Also 1-877-Kars-4Kids will take your car today!
posted by defreckled at 5:42 PM on February 22, 2019 [15 favorites]


She sounds mentally ill and very possibly unsafe. Do you absolutely *have* to stay there until summer 2020, like your lease runs that long?

You can't complain to the landlord because they will be on her side. She won't calm down. Your only way of getting peace is to leave. You can't enjoy the rest of the place with her throwing loud fits and crap.
posted by jenfullmoon at 5:47 PM on February 22, 2019 [2 favorites]


I would ignore all of this and just continue living your lives, minding your business, enjoying your slightly unseasonable holiday tree, until someone brings it up to you directly. Either through her confronting you in some way, or through this becoming an actual problem with your actual landlords.

There's a very strong chance this is just general blowing off steam in a safe-ish direction (especially if she thinks you can't hear her). She might be an unpleasant person who you are destined never to be friends with. Shit, maybe she just doesn't like you for no reason and nothing you did. Which is fine, sometimes people don't like you. There is a slight chance that she is going to make trouble for you in the future, but even there, I still think it's better to wait for the trouble to come to you.

One thing you may want to do is to prepare how you will handle it if this does become an actual problem with real consequences. Also, go ahead and get rid of the car, sure. I wouldn't worry about the door locking thing unless directly confronted. Then you can have a real conversation that makes rational sense rather than reading the tea leaves of stomping and cryptic notes.
posted by the milkman, the paper boy at 5:48 PM on February 22, 2019 [13 favorites]

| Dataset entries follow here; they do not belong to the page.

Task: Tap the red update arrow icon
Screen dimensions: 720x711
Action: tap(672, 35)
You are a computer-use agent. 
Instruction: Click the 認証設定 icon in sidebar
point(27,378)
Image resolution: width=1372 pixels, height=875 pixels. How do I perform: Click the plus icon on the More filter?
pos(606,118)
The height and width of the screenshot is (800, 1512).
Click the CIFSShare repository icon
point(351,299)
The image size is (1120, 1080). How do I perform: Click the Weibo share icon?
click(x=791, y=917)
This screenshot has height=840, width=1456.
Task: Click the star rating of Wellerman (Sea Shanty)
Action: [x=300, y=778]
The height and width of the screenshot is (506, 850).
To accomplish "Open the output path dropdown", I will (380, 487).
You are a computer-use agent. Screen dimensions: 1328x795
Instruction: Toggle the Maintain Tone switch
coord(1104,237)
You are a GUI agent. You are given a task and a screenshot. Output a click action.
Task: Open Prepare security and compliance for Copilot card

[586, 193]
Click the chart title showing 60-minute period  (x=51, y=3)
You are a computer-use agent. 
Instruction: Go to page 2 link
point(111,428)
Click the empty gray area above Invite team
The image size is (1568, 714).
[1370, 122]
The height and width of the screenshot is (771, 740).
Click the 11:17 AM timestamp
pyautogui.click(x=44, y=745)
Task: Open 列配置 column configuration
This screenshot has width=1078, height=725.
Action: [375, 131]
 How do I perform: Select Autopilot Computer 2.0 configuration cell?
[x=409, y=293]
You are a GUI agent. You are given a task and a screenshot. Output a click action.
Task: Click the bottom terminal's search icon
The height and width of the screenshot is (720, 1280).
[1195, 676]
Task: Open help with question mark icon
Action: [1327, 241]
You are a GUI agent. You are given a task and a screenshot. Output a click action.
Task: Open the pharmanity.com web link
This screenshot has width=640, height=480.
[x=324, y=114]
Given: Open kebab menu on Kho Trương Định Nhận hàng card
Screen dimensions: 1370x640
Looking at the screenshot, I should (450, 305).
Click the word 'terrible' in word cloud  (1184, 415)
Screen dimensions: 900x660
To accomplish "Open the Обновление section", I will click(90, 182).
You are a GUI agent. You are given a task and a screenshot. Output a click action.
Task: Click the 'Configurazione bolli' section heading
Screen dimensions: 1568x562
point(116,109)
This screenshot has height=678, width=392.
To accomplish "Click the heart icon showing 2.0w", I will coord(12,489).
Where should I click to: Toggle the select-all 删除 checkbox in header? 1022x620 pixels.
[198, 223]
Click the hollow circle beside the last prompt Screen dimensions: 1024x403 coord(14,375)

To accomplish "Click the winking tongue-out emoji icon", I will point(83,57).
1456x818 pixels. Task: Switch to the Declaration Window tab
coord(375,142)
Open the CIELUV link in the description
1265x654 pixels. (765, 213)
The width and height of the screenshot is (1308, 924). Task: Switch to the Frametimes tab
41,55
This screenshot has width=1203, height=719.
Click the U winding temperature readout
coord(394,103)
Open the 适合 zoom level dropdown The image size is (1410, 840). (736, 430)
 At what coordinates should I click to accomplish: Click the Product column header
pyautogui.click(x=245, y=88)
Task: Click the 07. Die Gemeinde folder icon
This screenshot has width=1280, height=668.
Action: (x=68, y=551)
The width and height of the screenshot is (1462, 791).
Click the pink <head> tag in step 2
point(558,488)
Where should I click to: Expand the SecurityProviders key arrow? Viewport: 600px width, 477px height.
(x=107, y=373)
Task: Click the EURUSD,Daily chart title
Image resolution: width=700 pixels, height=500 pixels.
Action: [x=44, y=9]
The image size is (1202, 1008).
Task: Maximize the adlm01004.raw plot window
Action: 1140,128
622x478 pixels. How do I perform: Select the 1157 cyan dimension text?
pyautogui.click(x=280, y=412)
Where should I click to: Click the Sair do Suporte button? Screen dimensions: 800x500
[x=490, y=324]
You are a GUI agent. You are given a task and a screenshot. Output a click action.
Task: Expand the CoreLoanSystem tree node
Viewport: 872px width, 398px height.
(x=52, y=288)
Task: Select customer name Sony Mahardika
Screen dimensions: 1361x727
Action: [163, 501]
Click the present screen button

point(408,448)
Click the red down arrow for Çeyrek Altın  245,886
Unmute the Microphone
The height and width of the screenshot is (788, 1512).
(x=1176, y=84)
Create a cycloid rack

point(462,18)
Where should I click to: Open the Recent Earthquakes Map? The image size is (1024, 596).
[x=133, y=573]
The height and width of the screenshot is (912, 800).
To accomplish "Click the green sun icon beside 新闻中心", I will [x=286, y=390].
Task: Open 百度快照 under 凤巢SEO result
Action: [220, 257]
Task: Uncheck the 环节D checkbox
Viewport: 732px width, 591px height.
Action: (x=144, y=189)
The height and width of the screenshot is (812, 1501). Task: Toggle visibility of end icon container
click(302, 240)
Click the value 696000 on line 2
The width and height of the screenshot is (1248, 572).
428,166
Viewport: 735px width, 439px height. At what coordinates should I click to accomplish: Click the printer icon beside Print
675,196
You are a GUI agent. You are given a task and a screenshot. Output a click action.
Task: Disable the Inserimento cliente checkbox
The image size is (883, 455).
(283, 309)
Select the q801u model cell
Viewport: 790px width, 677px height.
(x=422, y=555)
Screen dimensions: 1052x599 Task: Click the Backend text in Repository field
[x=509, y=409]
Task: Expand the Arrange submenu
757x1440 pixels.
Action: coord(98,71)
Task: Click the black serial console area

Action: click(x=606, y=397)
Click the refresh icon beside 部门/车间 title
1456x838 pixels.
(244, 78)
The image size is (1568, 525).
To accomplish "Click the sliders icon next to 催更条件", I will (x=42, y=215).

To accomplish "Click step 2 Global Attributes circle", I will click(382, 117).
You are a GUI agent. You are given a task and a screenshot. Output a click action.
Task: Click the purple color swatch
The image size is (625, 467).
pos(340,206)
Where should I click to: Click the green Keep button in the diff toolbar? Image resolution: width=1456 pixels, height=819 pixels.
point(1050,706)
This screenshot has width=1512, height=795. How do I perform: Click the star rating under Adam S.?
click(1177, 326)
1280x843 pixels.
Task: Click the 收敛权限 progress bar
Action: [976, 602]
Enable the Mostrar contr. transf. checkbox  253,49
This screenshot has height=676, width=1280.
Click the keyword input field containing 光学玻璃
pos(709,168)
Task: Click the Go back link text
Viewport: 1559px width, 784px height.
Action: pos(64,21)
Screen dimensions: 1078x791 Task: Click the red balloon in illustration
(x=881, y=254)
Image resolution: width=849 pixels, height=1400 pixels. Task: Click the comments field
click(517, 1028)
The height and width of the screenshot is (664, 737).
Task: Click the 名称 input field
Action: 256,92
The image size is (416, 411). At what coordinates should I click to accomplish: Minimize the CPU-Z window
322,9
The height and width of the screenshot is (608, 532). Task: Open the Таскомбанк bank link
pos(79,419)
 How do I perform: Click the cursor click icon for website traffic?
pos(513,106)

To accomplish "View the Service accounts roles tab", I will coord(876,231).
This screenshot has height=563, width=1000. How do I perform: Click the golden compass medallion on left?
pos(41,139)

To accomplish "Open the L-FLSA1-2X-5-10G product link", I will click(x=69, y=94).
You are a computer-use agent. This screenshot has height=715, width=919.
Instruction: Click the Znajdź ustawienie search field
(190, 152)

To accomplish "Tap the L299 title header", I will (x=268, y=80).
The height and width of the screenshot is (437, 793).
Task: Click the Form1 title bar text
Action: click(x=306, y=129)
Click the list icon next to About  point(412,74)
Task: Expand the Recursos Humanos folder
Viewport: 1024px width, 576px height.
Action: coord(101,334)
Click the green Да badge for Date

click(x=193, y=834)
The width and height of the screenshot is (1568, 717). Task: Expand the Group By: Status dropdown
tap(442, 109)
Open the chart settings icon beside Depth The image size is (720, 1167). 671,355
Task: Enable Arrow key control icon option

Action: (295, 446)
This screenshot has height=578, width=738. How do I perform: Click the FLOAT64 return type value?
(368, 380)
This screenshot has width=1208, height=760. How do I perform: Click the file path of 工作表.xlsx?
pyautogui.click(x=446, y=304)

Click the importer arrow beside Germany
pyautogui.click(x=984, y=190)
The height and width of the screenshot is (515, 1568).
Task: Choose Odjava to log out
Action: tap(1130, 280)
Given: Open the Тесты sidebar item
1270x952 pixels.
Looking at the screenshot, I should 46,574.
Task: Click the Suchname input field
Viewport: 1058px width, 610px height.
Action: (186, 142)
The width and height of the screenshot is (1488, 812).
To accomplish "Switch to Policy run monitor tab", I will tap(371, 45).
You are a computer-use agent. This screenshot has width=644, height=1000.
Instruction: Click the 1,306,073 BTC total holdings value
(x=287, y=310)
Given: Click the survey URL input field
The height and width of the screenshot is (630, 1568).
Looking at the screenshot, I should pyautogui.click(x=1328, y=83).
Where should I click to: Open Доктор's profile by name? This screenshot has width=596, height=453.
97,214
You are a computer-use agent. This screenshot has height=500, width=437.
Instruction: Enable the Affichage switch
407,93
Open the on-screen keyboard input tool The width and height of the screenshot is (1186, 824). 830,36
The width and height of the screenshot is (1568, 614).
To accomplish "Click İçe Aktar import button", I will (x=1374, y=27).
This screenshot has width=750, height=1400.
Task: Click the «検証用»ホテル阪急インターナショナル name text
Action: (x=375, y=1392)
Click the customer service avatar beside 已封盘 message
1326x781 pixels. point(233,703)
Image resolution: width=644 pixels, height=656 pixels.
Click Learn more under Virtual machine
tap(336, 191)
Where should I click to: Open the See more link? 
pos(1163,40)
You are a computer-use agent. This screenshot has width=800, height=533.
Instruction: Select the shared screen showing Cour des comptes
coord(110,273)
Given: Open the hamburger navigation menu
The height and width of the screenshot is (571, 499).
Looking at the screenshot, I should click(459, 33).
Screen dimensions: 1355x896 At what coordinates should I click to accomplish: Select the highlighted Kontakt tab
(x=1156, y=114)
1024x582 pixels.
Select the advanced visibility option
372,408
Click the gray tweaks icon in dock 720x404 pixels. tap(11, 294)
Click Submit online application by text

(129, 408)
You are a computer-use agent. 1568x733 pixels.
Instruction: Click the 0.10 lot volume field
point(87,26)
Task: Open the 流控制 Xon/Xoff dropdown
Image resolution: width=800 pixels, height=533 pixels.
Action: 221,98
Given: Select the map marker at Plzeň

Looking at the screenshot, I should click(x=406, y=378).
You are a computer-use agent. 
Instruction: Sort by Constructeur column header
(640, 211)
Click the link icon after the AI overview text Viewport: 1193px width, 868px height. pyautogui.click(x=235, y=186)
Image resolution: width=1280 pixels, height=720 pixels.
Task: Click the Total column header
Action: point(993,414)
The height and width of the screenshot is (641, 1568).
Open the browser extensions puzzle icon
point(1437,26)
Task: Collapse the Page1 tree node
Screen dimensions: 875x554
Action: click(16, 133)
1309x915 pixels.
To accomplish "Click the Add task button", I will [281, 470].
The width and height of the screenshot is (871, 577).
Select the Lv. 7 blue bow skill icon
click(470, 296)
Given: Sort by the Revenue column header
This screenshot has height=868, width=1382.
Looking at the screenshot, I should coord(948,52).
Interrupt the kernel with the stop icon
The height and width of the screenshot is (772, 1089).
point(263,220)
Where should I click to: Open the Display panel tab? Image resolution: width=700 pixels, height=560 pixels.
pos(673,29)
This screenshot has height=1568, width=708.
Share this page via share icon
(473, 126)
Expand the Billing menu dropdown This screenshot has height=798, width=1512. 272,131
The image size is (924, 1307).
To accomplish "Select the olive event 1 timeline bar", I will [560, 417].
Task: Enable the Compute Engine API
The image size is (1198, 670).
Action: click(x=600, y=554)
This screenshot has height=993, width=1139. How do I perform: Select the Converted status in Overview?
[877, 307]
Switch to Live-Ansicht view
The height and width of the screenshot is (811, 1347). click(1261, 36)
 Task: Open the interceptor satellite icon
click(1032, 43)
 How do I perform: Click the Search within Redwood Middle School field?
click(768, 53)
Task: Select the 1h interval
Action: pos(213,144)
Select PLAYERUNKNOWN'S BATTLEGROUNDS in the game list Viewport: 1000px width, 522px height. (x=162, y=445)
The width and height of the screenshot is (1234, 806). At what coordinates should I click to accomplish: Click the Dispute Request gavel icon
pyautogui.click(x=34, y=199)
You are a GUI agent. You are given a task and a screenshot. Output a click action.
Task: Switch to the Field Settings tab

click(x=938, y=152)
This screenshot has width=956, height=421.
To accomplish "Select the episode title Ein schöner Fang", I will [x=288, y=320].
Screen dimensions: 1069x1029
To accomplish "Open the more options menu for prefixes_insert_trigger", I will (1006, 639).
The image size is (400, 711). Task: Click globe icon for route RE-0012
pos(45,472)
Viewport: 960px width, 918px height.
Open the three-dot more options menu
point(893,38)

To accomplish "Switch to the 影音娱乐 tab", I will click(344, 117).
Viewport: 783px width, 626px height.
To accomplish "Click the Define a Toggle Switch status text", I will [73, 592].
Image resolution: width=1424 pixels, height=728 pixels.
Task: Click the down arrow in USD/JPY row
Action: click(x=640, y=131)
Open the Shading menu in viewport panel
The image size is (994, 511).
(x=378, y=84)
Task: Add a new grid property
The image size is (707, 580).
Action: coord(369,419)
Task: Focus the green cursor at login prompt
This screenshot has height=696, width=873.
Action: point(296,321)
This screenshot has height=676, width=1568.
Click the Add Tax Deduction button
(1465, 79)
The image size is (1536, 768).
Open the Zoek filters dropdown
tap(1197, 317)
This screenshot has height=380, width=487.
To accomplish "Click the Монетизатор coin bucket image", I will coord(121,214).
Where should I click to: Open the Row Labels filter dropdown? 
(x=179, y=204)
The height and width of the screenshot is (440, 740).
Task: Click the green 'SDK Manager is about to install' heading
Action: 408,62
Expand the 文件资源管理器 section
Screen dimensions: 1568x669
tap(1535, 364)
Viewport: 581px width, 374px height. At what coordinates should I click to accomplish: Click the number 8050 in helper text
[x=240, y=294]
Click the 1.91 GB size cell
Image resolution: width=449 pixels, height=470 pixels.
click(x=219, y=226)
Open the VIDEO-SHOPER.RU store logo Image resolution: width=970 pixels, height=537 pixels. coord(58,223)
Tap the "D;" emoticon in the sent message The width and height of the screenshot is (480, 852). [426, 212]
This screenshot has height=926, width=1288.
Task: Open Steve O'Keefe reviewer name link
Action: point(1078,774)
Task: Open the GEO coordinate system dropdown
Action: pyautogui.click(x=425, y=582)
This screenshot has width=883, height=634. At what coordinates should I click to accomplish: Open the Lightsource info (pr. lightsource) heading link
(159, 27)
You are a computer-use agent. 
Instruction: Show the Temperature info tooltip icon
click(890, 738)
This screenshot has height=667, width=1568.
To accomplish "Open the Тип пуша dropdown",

Those are calm and reasonable answers upthread. You should consider them. Personally in this case I disagree with the other posters here who advocate appeasement. The following is how I would deal with it-- I would not put up with that. You need to move. There is no safe way to work this out. The landlord will always side with his daughter, even when they know she is wrong. I stayed in some of these situations when I didn't have to, and I regret it today. You need to move. There is no other answer.
posted by seasparrow at 6:12 PM on February 22, 2019 [26 favorites]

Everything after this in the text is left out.